ただし、旧宮家の方々は、1947年10月14日に臣籍降下されており、現時点では皇位継承権はない。
ゆえに、臣籍降下時の「旧宮家の当主を含む嫡男系嫡出の男子子孫のすべて」に皇籍復帰して頂き、皇位を継承されるとすれば、即位された男系男子天皇は“万世一系、男系男子の皇統”と“正統な皇位継承権の保持”において、全く“正統”である。
ゆえに、日本国の天地開闢以来の万世一系、男系男子の皇統を世襲する天皇(皇室)
(→これは、日本国の国体であり、日本国民・日本民族の存在意義である)
を悠久に護持するためには、1947年10月14日に臣籍降下された時点での旧宮家(皇族)の当主を含む嫡男系嫡出の男子子孫すべてに皇籍復帰し、皇位継承権を回復する義務を果たして頂くしか方法はない。
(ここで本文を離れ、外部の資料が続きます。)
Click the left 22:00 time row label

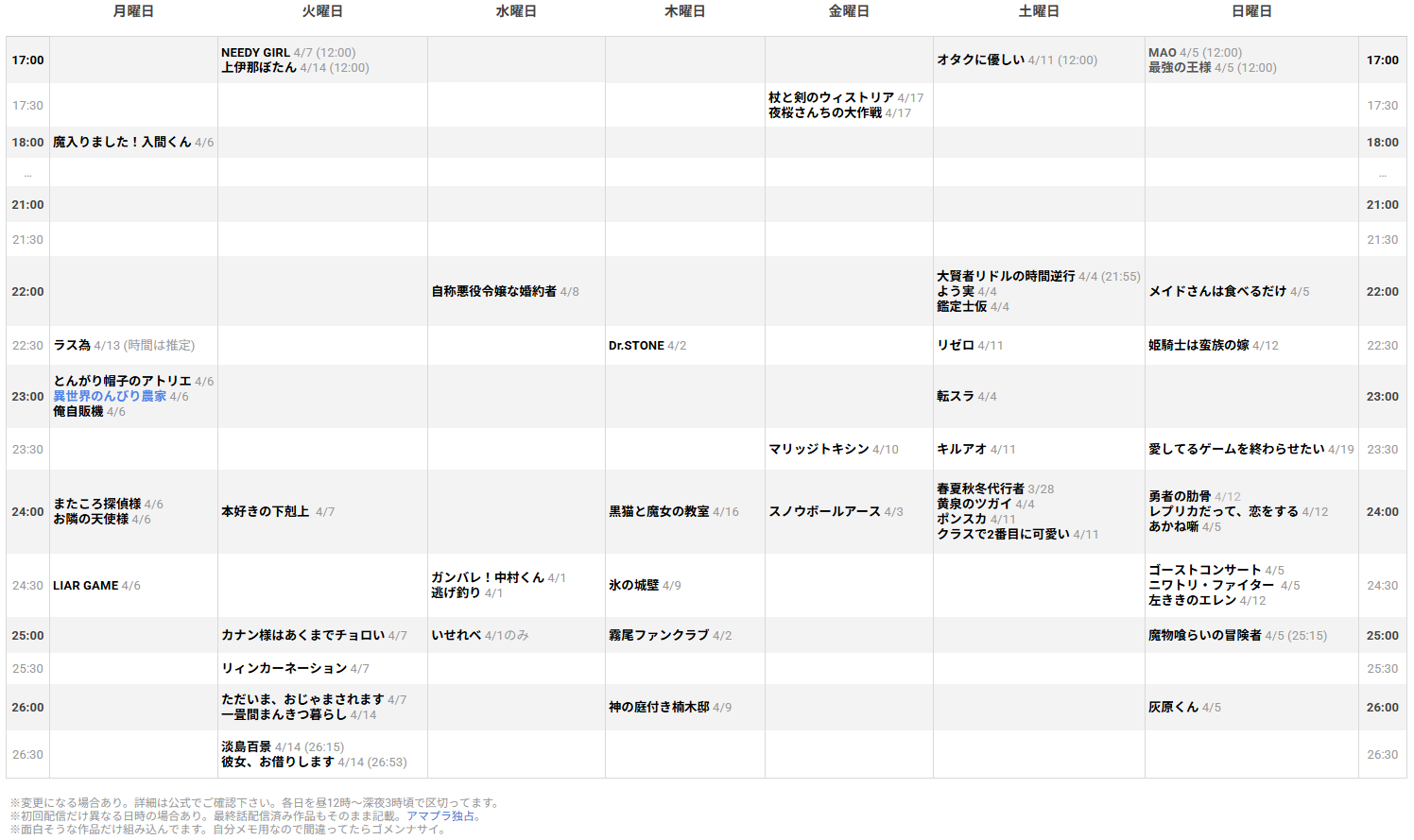pyautogui.click(x=27, y=292)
北畠親房が『神皇正統記』で述べているとおり、天皇(皇室)、旧宮家、我々日本国民は「日本国に生を受けた」以上、“『正統』を遵守(保守)する義務”しか持たない(→本シリーズ第八回参照)。
“義務”は「権利」ではないから、選択する余地など無い。
これが“君臣分定”の真義である。
つまり、小林よしのりの以下の言説は究極の妄論・暴論である。
『小泉政権下で設置された「皇室典範に関する有識者会議」が平成17年に提出した報告書は、女系天皇容認、長子優先を結論として、「旧宮家」系の一般国民を皇族にする案は否定した。
これに対し「チャンネル桜」の討論で、慶応義塾大学教授・笠原英彦氏が貴重な発言をした。
政府関係者によると、旧皇族の男系男子の子孫の方に調査を行なった結果、保護者、ないしは本人から(皇族に)戻るという意思表示はなかった。
それを前提にして女系容認論をとらざるを得なかったという』(『新天皇論』154頁)
この妄言・暴論から結論できることは次の通り。
“『正統』を遵守(保守)する義務”が理解できず、狂人J・J・ルソーの「人民主権(国民主権)論」を振り回して、「『正統』の在り方を決定・変革できる」という途方もない「傲慢な勘違い」をしている「皇室典範に関する有識者会議」のメンバー及び笠原英彦、小林よしのりらは“君臣分定”を全く弁えぬ日本国の逆賊であり、国体の破壊者(=日本国民・日本民族の存在意義の破壊者)である。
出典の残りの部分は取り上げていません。